**課題 1:**
重症頭部外傷についての本文抜粋のうち、「重症頭部外傷では、頭蓋内圧(ICP)を測るためにICPセンサーを留置します。」を含む言葉で始まり「ランダムに振り分けて、その効果を検証しました。」で終わる部分を、「ICPセンサー群」を「センサー留置群」に入れ替えて書き直してください。
**課題 2:**
重症頭部外傷とICPセンサーについての本文抜粋を、最後の文のあとから書き続けてください。

**本文抜粋:**
-*-
重症頭部外傷では、頭蓋内圧(ICP)を測るためにICPセンサーを留置します。
ICPセンサーの予後改善効果は、
はっきりしていないためランダム化比較試験が
ボリビアとエクアドルで行われました。
医学会でもっとも権威の高い雑誌である
New England Journal of Medicineに2012年に掲載されています。
重症頭部外傷324例を
ICPセンサー群と
画像診断群に
ランダムに振り分けて、その効果を検証しました。
その結果、ICPセンサー群と画像診断群で予後は変わりませんでした。
(機能、認知スコア ICP群56点 vs 画像診断群53点)
死亡率も同等でした(39% vs 41%)。
ICU滞在日数も統計学的に同等でした(12日 vs 9日)。
この結果を見ると、
ICPセンサーを留置しても意味がないのではと思われます。
-*-
**データ抜粋:**

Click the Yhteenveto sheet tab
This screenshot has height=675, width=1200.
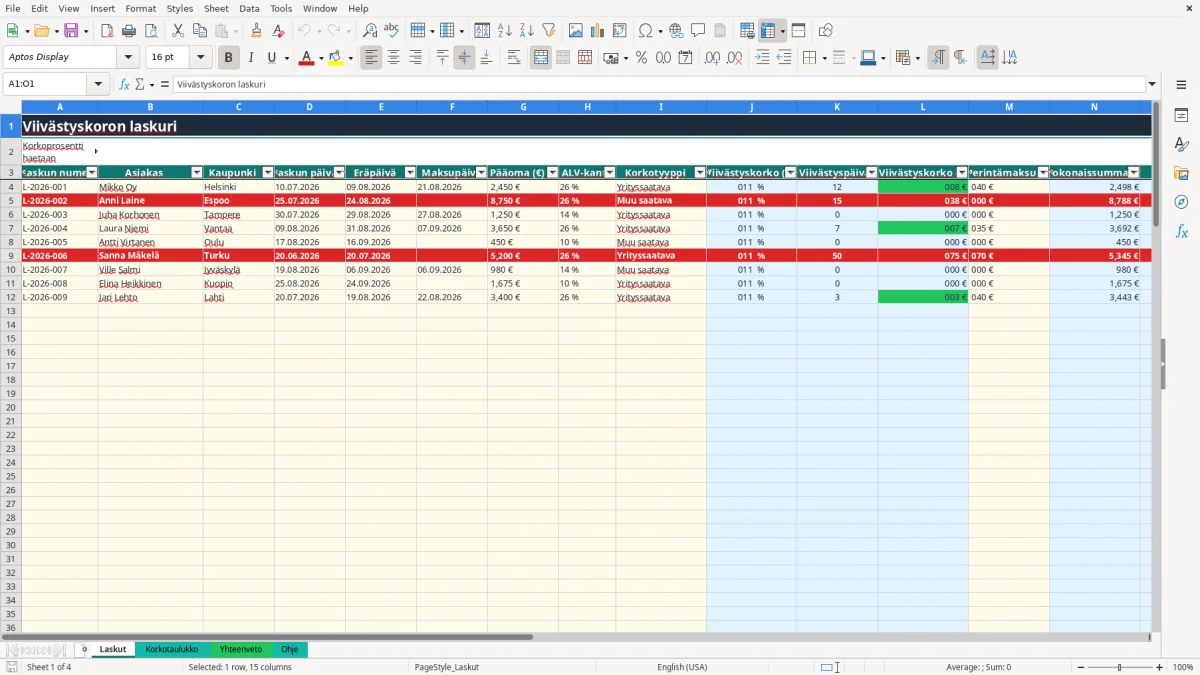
-*-
**解答 1:**
重症頭部外傷では、頭蓋内圧(ICP)を測るためにICPセンサーを留置します。
ICPセンサーの予後改善効果は、
はっきりしていないためランダム化比較試験が
ボリビアとエクアドルで行われました。
医学会でもっとも権威の高い雑誌である
New England Journal of Medicineに2012年に掲載されています。
重症頭部外傷324例を
センサー留置群と
画像診断群に
ランダムに振り分けて、その効果を検証しました。

**解答 2:**
また日本は欧米に比べると、
簡単に頭部CT検査が撮れるためICPセンサーが普及しにくいのかもしれません。
頭蓋内圧を下げる最後の手段である外減圧術に頼らざるを得なかったのでしよう。
頭蓋内圧亢進は、脳虚血を招き、患者の転帰を悪化させます。
脳室内に留置するタイプのドレナージ付きICPセンサーは、
髄液を抜くことができます。
髄液を数cc抜いただけで頭蓋内圧は、5〜7mmH2Oくらい低下します。
頭蓋内圧亢進時には有効な手段なので、ICPセンサーは今でも必要ではないでしょうか。
さらなるエビデンスの積み重ねが必要ですね。